システムの外側に飛びだす、と原理原則
「システムの外側に飛びだす、つまり○川流にいえば別の地平にたって世の中を相対化し、ダイナミックに常識を揺り動かす、というのが冒険者の役割だが、政治の中心にいる人たちにこれをやられると社会がものすごく混乱するだけである。」
この一連のtweetは角幡氏にしかできない言い方です.うらやましいと思うと同時に,ちょっと救われた気持ちにもなりました.https://twitter.com/kakuhatayu…/status/1401005790501081090
数年前の東大総長の入学式の式辞の中に『知のプロフェッショナルになるためには,「原理原則や根本にたちかえって考える素養」が必要』という新入生へのメッセージがありました.私は自分の授業の中でこの言葉を引用して,学生のみなさにんは「原理原則で考えて」と毎日のように言ってきています.科学には,そうした「立ち返るべき原理原則や根本原理」がちゃんとありますし,そもそも,日本国憲法の遵守,倫理の尊重という人間としての大きな原則がありますから,アカデミアではしごく当然のことをしているに過ぎません.
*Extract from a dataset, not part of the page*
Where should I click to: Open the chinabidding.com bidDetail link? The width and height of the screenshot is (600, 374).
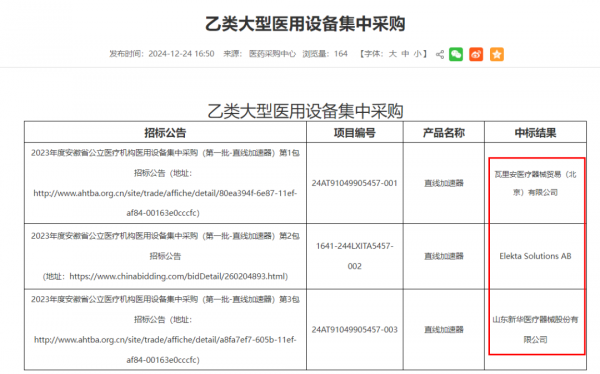[178, 276]
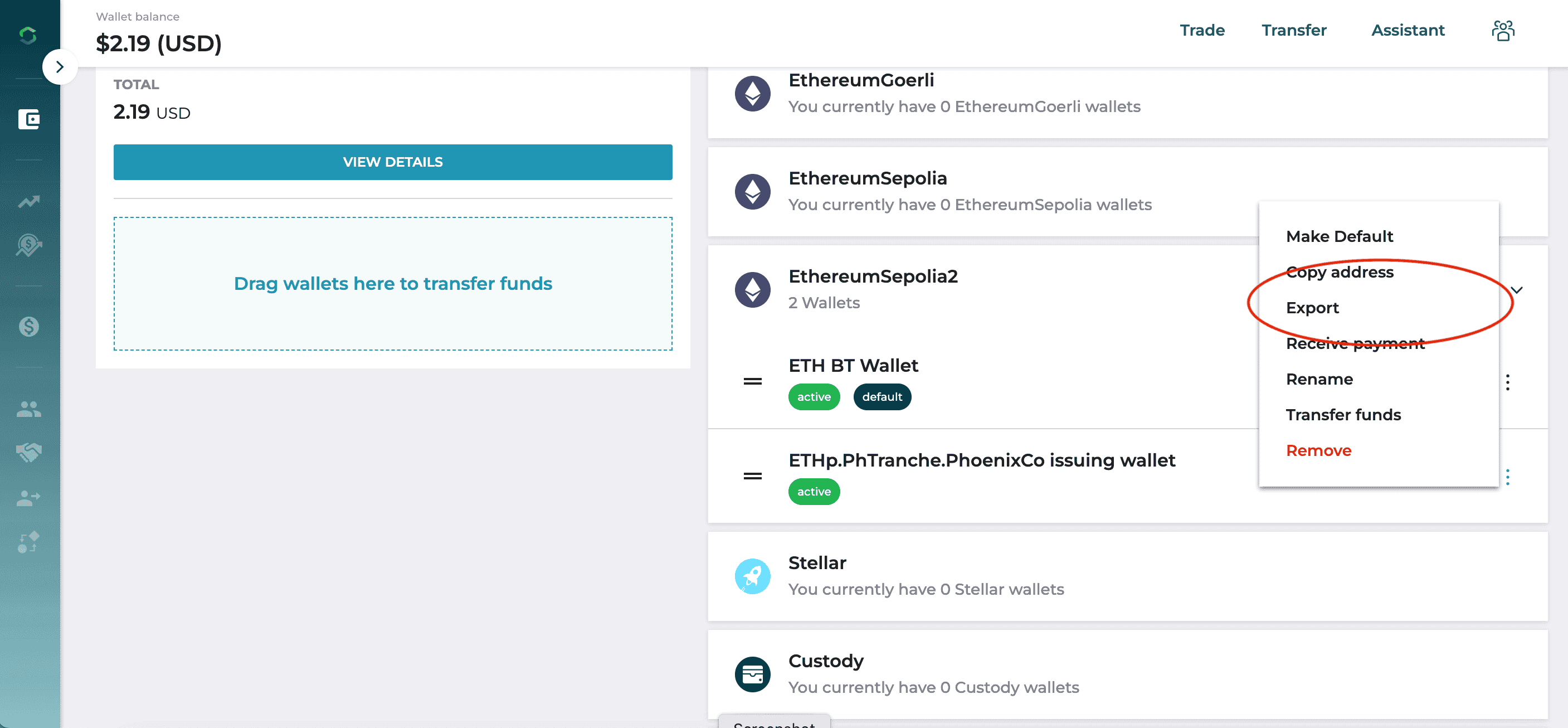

一方,その目の前で現政権は,原理原則をまったく無視した政治を繰り広げています.「反・知性主義」「記録を残さない隠蔽・改ざん主義」「学術会議問題」「ネポティズム」など,枚挙にいとまはありません.しかもこの状況がもう8年も続いてしまったので,学生の皆さんにとっては学びの期間のほぼ全ての期間となってしまい,これはもうとりかえしがつかないところまできてしまいました.
そうすると,大学で教えている原理原則が,たんなる建前としか学生はみてくれないのではないか,という心配がおきてしまうのです.本来お手本となるべき政府が,原理原則破りをしてくれているので,学生に教えるときには「あれは例外だからまねしないでね」といちいち断らないといけなくなっています.私たち大人にとっては,原理原則が普通だった時代をあるていど知っていますから,よけいにそれが残念なのです.
一方で「探検と冒険」を標榜し「地平線報告会」にも参加するゼミを主催していると,角幡氏がいうような「システムの外側に飛びだす(つまり○川流にいえば)別の地平にたって世の中を相対化し、ダイナミックに常識を揺り動かす」という冒険者の役割への理解と実践にも挑戦してほしいな,というメッセージをゼミ生たちに発信しつづけていることにもなります.これはある意味では「原理原則や根本」のしがらみからの解放をアジッていることにもなっているわけです.それで今回の○川氏のこの発言.「これはますます困ったことになったな」と思っていた矢先に,当の角幡氏自身がこうつぶやいてくれたことは,本当に救われた気持ちになりました.
この角幡氏の一連のtweetは,何重かのねじれ構造になっていますから,ゼミ生にダイレクトに提示すると,ねじれのどこかで迷子になっていまうか,へんにねじれたままあっちの水平にいってしまう危険性があります.それほどまでに,今の学生は飼い慣らされてしまっています.この複雑な状況をゼミ生たちにどう伝えたらよいか,次のゼミまでの宿題ができてしまいました.